*What is required:* Starting at the line that has "Después (138, 983)" and stopping after the line that has "FileMaker 2026 (447, 1639)", reproduce the listing below exactly; omit everything else.

..............................

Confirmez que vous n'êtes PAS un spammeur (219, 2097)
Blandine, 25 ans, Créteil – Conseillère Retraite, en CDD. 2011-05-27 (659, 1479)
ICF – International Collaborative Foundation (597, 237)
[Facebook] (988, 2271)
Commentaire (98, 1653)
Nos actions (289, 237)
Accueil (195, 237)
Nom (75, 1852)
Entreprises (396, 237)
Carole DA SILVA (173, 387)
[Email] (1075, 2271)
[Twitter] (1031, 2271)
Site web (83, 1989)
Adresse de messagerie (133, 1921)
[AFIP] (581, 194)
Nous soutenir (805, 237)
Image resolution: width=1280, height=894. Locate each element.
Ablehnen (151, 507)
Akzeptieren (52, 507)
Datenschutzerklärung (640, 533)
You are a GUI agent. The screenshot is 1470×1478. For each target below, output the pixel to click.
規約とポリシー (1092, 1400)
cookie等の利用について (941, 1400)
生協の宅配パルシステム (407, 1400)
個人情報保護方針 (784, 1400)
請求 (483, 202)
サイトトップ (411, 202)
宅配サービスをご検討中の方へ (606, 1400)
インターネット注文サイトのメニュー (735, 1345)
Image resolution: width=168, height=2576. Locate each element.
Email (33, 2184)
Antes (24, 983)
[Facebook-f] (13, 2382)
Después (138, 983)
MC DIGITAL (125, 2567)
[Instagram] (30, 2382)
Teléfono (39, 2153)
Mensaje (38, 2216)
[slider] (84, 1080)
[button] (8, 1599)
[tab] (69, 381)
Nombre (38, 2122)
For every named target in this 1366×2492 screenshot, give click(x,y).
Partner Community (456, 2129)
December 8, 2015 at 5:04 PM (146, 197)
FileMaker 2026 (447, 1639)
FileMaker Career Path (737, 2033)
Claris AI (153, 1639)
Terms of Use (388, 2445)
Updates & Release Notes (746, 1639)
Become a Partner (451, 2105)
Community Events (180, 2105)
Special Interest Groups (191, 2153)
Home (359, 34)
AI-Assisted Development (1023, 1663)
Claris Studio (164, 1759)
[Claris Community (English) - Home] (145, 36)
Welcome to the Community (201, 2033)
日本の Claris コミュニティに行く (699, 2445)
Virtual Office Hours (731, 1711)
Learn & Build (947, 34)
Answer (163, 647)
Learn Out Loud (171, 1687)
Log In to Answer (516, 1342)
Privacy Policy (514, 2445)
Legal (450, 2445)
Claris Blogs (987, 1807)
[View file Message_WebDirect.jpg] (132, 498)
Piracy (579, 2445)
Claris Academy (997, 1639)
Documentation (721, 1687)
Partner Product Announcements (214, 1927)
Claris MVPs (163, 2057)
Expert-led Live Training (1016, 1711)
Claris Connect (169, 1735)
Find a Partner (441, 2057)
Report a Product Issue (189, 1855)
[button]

..............................

*Response to the exercise:*
Después (138, 983)
MC DIGITAL (125, 2567)
[Instagram] (30, 2382)
Teléfono (39, 2153)
Mensaje (38, 2216)
[slider] (84, 1080)
[button] (8, 1599)
[tab] (69, 381)
Nombre (38, 2122)
For every named target in this 1366×2492 screenshot, give click(x,y).
Partner Community (456, 2129)
December 8, 2015 at 5:04 PM (146, 197)
FileMaker 2026 (447, 1639)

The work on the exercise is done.